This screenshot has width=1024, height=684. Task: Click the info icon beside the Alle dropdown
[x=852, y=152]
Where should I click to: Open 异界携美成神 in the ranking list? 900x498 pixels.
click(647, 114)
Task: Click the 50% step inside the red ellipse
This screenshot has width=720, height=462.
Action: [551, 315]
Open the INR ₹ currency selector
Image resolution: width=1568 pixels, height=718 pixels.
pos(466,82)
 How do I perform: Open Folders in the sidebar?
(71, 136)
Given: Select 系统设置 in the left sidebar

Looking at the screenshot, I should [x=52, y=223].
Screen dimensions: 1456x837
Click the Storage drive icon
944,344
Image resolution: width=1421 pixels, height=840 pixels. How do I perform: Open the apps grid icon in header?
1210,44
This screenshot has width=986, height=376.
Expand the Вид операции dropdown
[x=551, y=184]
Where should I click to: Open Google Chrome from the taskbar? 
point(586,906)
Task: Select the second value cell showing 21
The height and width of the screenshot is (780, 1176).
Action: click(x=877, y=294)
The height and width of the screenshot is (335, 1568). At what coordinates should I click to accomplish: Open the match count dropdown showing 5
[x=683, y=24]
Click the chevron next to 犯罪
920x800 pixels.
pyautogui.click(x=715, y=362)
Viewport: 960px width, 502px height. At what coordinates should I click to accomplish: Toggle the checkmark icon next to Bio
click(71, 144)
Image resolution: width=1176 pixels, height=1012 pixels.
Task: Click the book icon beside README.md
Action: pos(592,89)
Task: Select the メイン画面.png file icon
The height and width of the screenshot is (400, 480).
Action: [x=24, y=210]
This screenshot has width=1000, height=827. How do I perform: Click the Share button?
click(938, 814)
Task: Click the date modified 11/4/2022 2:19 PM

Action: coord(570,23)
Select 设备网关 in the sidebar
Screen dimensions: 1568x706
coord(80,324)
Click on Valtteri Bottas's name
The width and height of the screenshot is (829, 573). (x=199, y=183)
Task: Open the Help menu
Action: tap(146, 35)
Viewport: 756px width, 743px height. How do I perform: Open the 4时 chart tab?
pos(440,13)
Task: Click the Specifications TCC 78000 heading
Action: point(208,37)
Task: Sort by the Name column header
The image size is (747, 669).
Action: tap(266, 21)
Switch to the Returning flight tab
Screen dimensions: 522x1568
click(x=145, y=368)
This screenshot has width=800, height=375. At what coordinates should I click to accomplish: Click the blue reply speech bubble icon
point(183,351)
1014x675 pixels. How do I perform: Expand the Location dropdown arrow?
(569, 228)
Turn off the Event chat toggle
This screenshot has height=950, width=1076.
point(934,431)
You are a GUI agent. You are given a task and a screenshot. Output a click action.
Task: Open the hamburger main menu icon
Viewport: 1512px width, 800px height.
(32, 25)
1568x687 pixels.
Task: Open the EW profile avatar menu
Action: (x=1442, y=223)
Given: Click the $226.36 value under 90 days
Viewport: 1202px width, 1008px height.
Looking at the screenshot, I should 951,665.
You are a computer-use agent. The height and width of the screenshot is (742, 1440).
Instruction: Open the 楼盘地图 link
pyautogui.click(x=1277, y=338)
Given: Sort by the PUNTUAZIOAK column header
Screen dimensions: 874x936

────────

**CHALLENGE**
Rename "dropdown" to "drop-down" everywhere in the material above, and reproduce the lines with nothing else changed.

**OUTPUT**
This screenshot has width=1024, height=684. Task: Click the info icon beside the Alle drop-down
[x=852, y=152]
Where should I click to: Open 异界携美成神 in the ranking list? 900x498 pixels.
click(647, 114)
Task: Click the 50% step inside the red ellipse
This screenshot has width=720, height=462.
Action: [551, 315]
Open the INR ₹ currency selector
Image resolution: width=1568 pixels, height=718 pixels.
pos(466,82)
 How do I perform: Open Folders in the sidebar?
(71, 136)
Given: Select 系统设置 in the left sidebar

Looking at the screenshot, I should [x=52, y=223].
Screen dimensions: 1456x837
Click the Storage drive icon
944,344
Image resolution: width=1421 pixels, height=840 pixels. How do I perform: Open the apps grid icon in header?
1210,44
This screenshot has width=986, height=376.
Expand the Вид операции drop-down
[x=551, y=184]
Where should I click to: Open Google Chrome from the taskbar? 
point(586,906)
Task: Select the second value cell showing 21
The height and width of the screenshot is (780, 1176).
Action: click(x=877, y=294)
The height and width of the screenshot is (335, 1568). At what coordinates should I click to accomplish: Open the match count drop-down showing 5
[x=683, y=24]
Click the chevron next to 犯罪
920x800 pixels.
pyautogui.click(x=715, y=362)
Viewport: 960px width, 502px height. At what coordinates should I click to accomplish: Toggle the checkmark icon next to Bio
click(71, 144)
Image resolution: width=1176 pixels, height=1012 pixels.
Task: Click the book icon beside README.md
Action: pos(592,89)
Task: Select the メイン画面.png file icon
The height and width of the screenshot is (400, 480).
Action: [x=24, y=210]
This screenshot has width=1000, height=827. How do I perform: Click the Share button?
click(938, 814)
Task: Click the date modified 11/4/2022 2:19 PM

Action: coord(570,23)
Select 设备网关 in the sidebar
Screen dimensions: 1568x706
coord(80,324)
Click on Valtteri Bottas's name
The width and height of the screenshot is (829, 573). (x=199, y=183)
Task: Open the Help menu
Action: tap(146, 35)
Viewport: 756px width, 743px height. How do I perform: Open the 4时 chart tab?
pos(440,13)
Task: Click the Specifications TCC 78000 heading
Action: point(208,37)
Task: Sort by the Name column header
The image size is (747, 669).
Action: tap(266, 21)
Switch to the Returning flight tab
Screen dimensions: 522x1568
click(x=145, y=368)
This screenshot has width=800, height=375. At what coordinates should I click to accomplish: Click the blue reply speech bubble icon
point(183,351)
1014x675 pixels. How do I perform: Expand the Location drop-down arrow?
(569, 228)
Turn off the Event chat toggle
This screenshot has height=950, width=1076.
point(934,431)
You are a GUI agent. You are given a task and a screenshot. Output a click action.
Task: Open the hamburger main menu icon
Viewport: 1512px width, 800px height.
(32, 25)
1568x687 pixels.
Task: Open the EW profile avatar menu
Action: (x=1442, y=223)
Given: Click the $226.36 value under 90 days
Viewport: 1202px width, 1008px height.
Looking at the screenshot, I should 951,665.
You are a computer-use agent. The height and width of the screenshot is (742, 1440).
Instruction: Open the 楼盘地图 link
pyautogui.click(x=1277, y=338)
Given: Sort by the PUNTUAZIOAK column header
Screen dimensions: 874x936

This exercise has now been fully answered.